Chronographed my loads oh no....

J

JEREMY logan

Guest
For starters i've never used a chronograph until the other day. I have what i call a good load @ 100 yrds you can cover up my three shot group with a dime. Not the best but good for me and my rifle . I shoot a 300 rum. Now that i've found what I call a good load i decided to set up the chronograph and shoot a 10 shot string. Here is what I come up with average muzzle velocity was 2964 E.S. 53.64 S.D. 16.27 from what i've read these numbers want shoot at extended range 800 to 1300 yrds will they? What do I do next?
 
Jeremy- read this thread again. Do all your testing with the chrono. You want an SD of 6fps or less. To get that you'll need an ES in the low teens. Some may argue with this but I'd consider it sound advice based on where I received it. You can do it. Load up some ammo, go shoot, and post your data. This place is a great resource and you'll get lots of help deciphering your results.

http://www.longrangehunting.com/forums/f28/sd-es-load-advice-42379/
 
What is your load?

I like to work up loads using a ladder over a chrony, so I know where my chosen load lays within the range of possible loads.
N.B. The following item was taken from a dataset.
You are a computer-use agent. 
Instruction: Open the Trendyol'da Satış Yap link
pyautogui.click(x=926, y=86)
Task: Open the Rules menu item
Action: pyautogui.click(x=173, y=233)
You could shoot a ladder over the chrony and see how it looks.

OR, if you were happy about your load prior to using the chrony, you could put the chrony in the closet until you burn the barrel out and need to work up another load.

AJ
 
AJ my load is 88 grains of h-1000 fed. 215m primer topped with one sweeeet little 210 grain berger. JMASON will my chrony give me the average MV and ES /SD? shooting 3 shot groups or is it just 10 shot strings that it will do that.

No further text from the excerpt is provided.